*YOUR INSTRUCTIONS*: Arrange everything from the line containing "Describe the element" down to the line containing "at that location." as a two-column CSV with the columns instruction and reply. Give one row per record, putting its text and its answer each in a single quoted field with line breaks replaced by spaces, and leave out the pictures.

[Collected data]

▼

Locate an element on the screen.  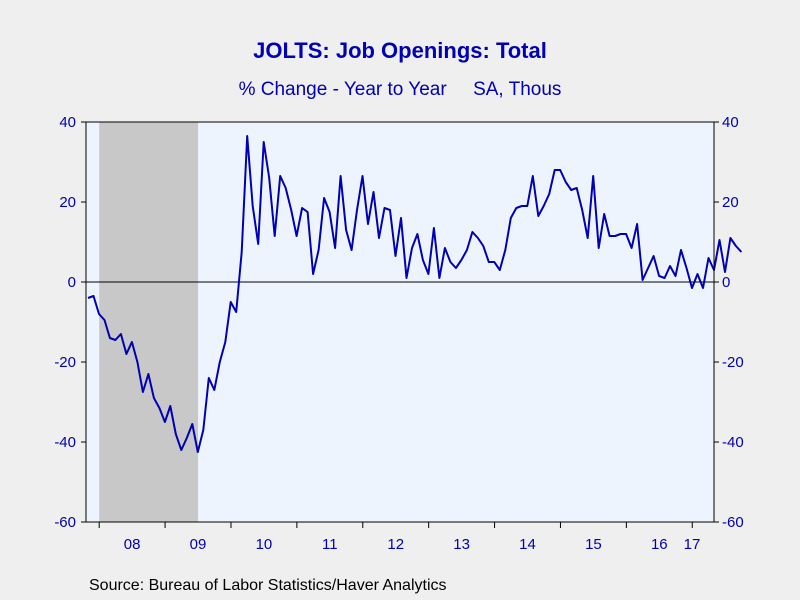
chart-subtitle: % Change - Year to Year SA, Thous is located at coordinates (400, 90).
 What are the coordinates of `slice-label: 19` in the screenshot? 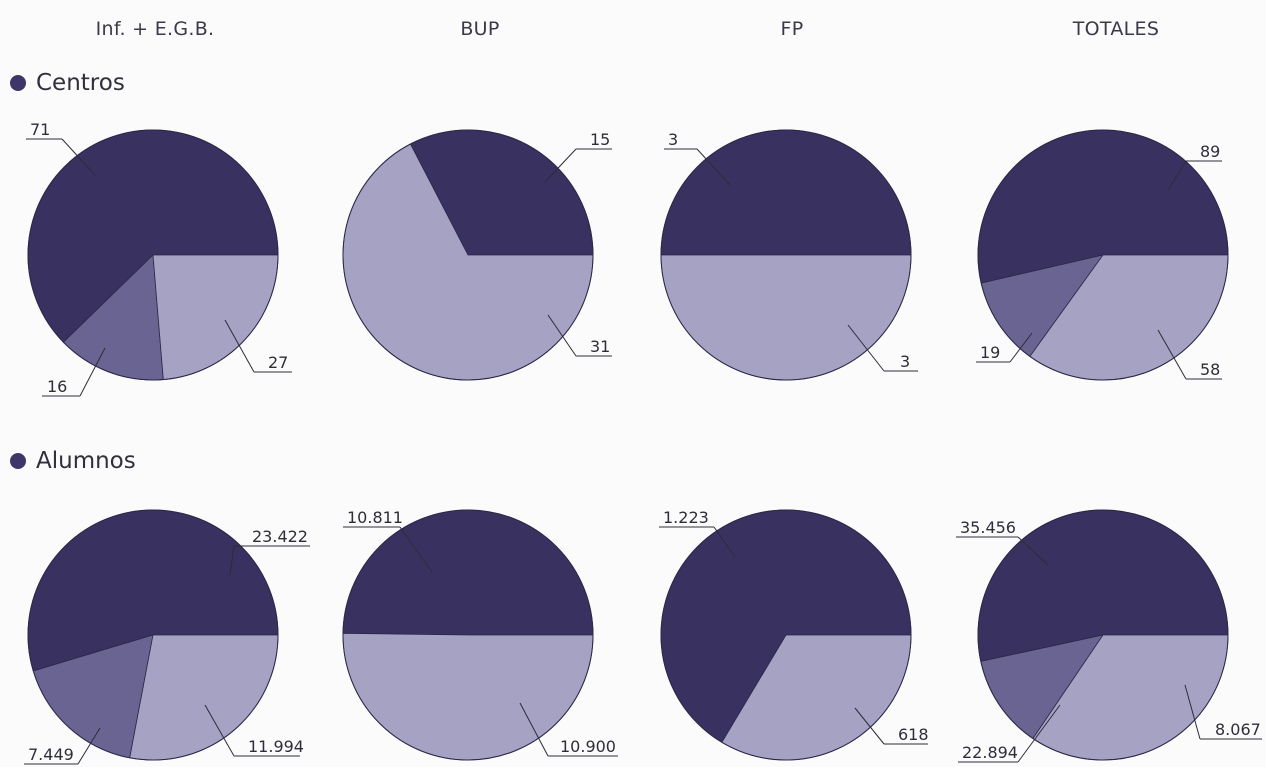 It's located at (990, 352).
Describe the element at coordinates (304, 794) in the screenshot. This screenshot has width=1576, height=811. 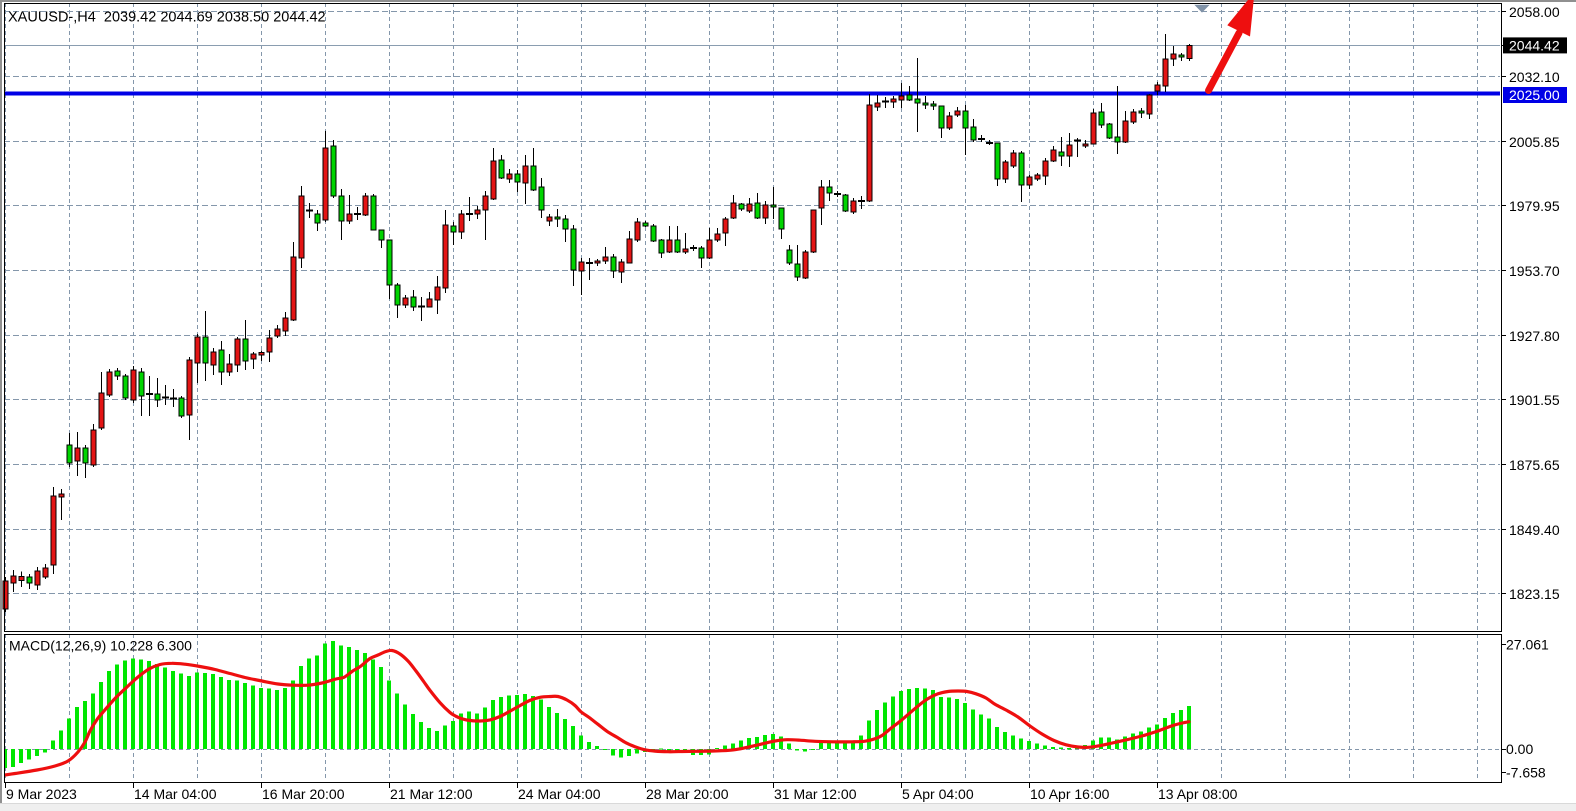
I see `svg-text: 16 Mar 20:00` at that location.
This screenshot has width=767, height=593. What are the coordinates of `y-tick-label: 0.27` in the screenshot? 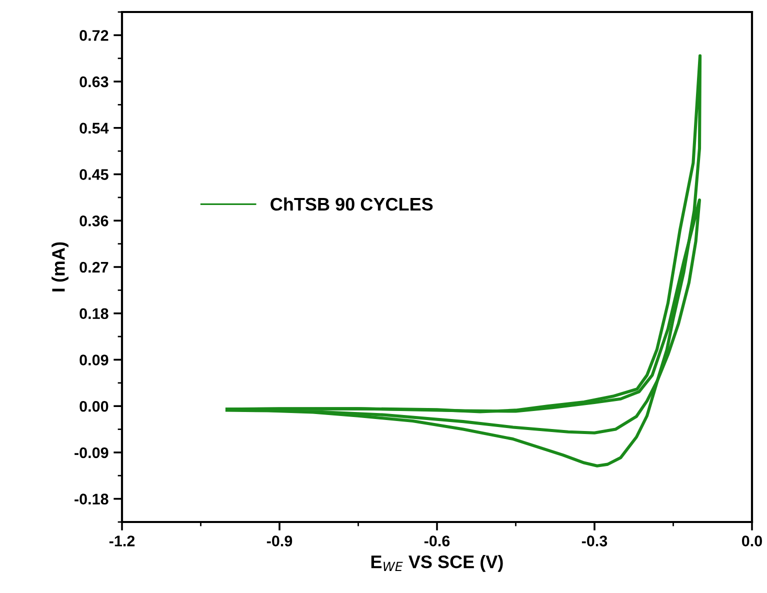 It's located at (94, 268).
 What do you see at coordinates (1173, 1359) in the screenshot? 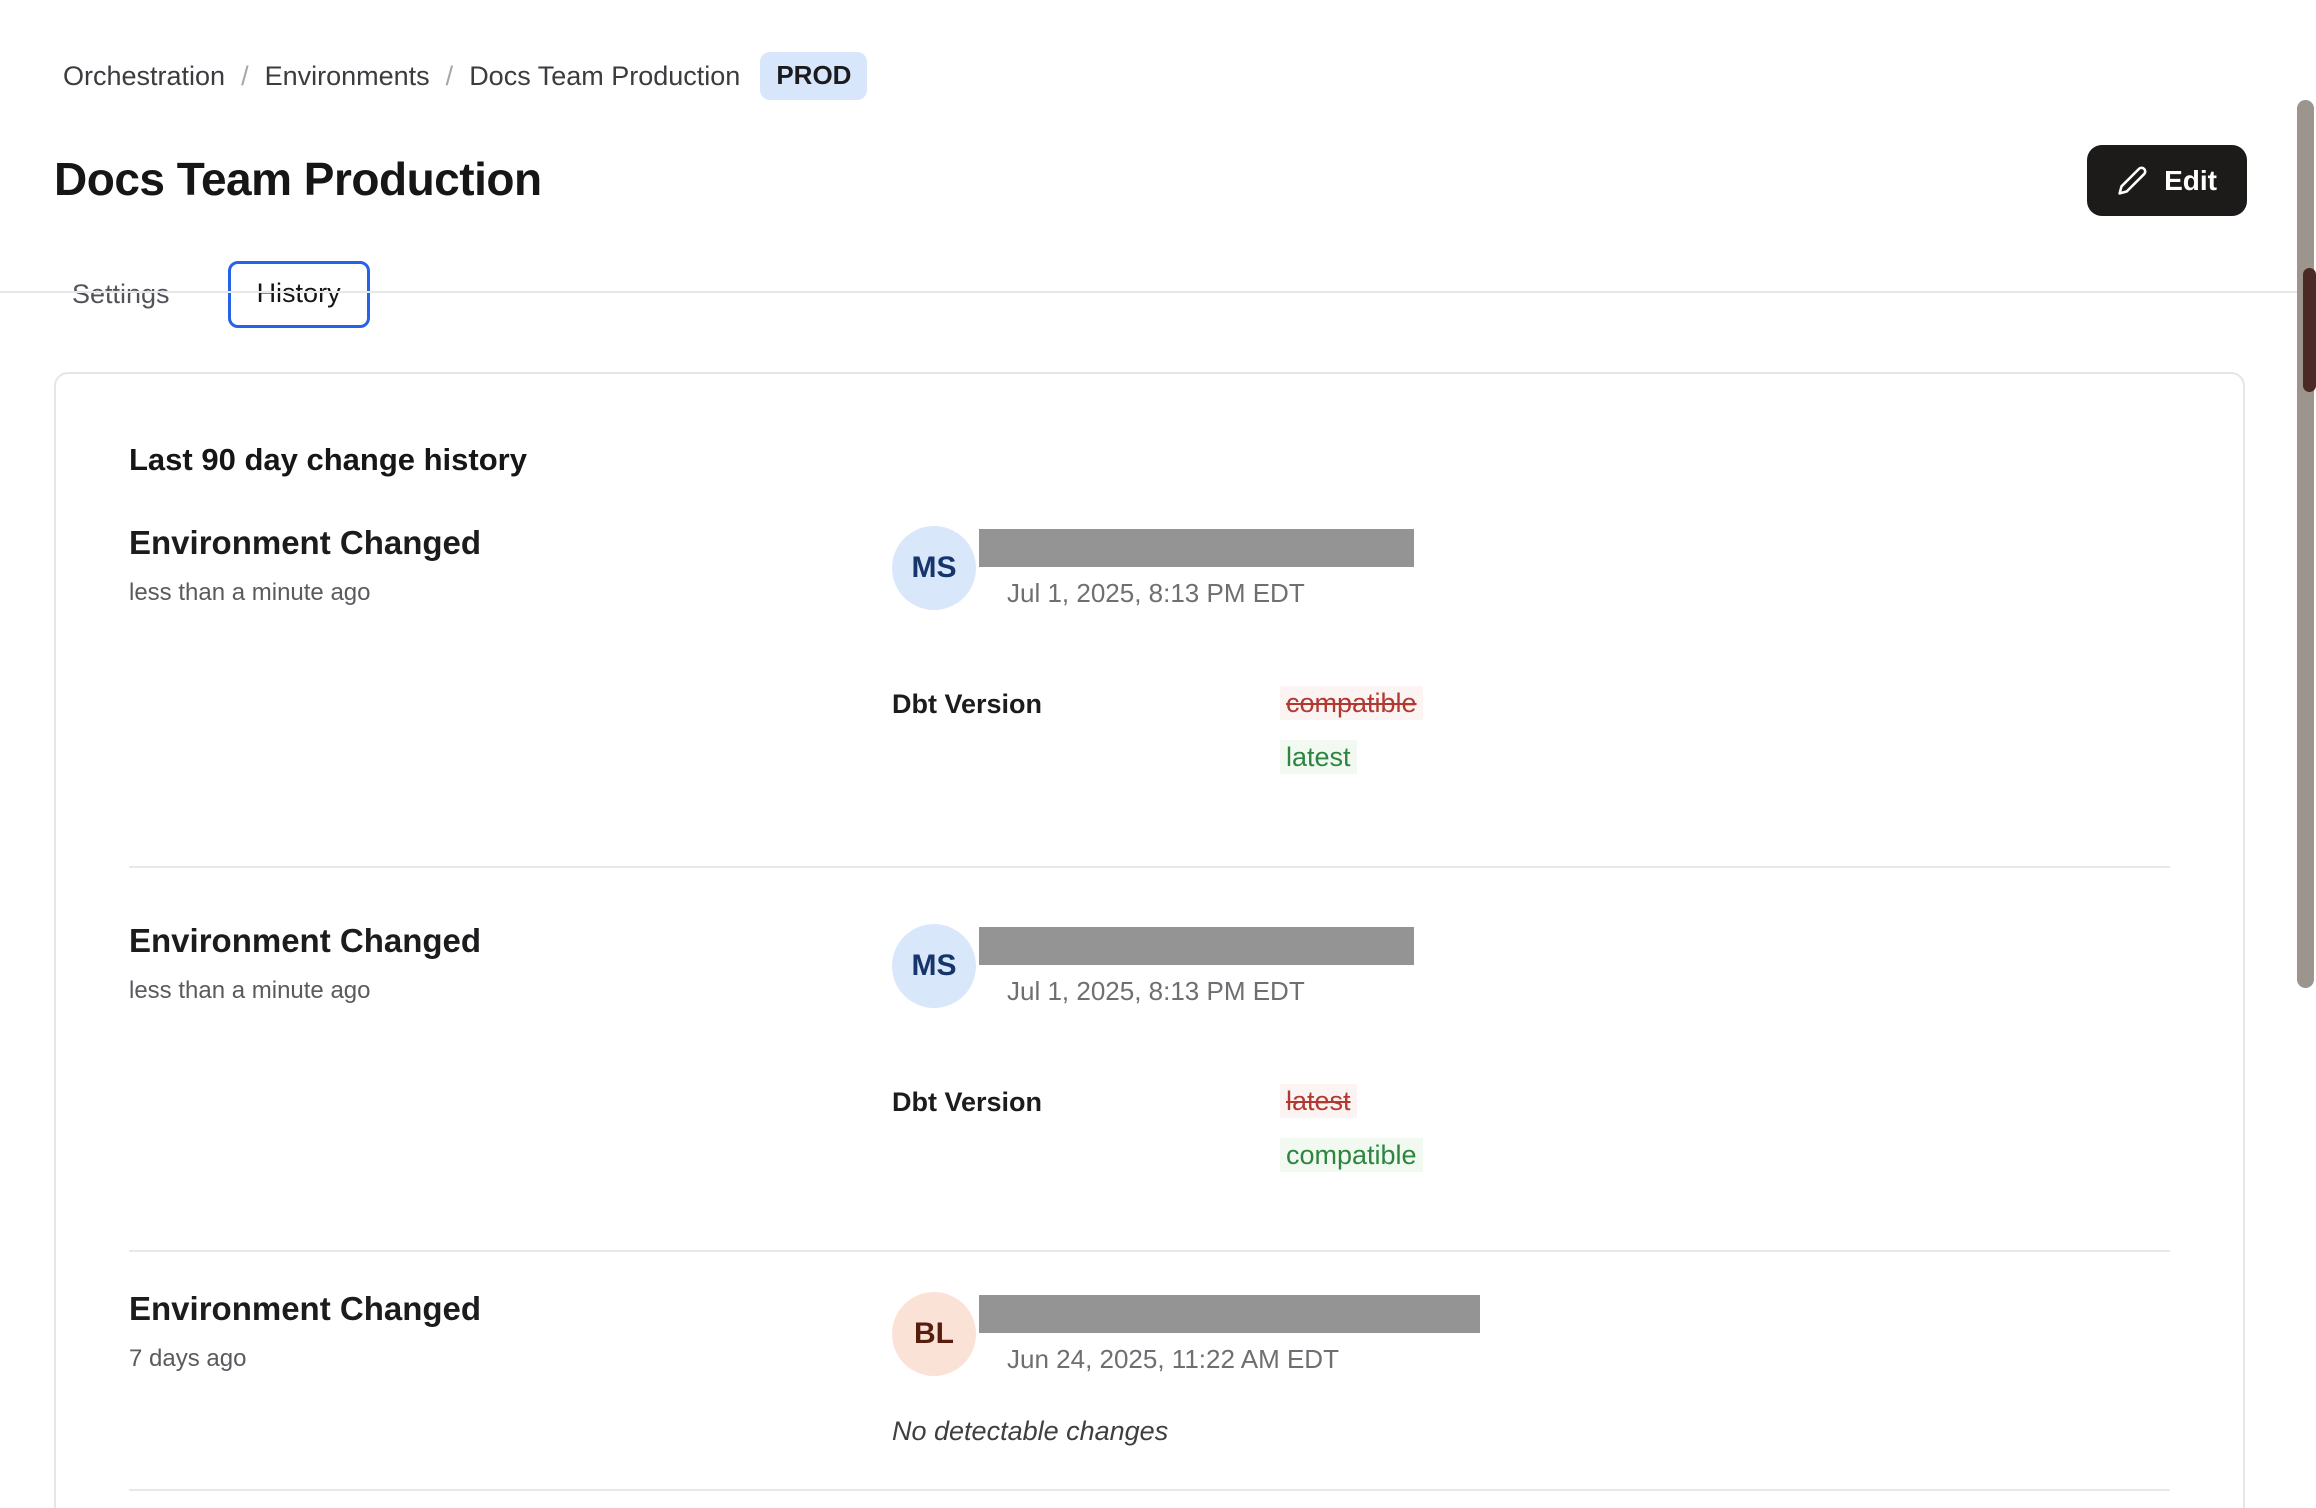
I see `entry-timestamp: Jun 24, 2025, 11:22 AM EDT` at bounding box center [1173, 1359].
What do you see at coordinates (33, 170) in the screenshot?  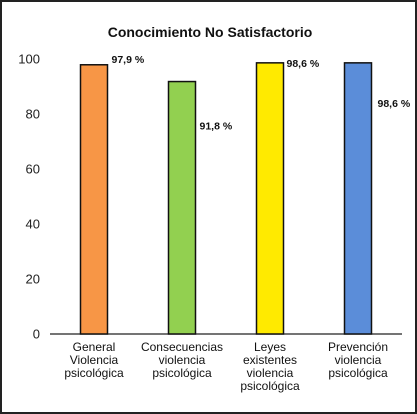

▲

*FINAL ANSWER*:
instruction,reply
"Describe the element at coordinates (304, 794) in the screenshot. This screenshot has width=1576, height=811.","I see `svg-text: 16 Mar 20:00` at that location."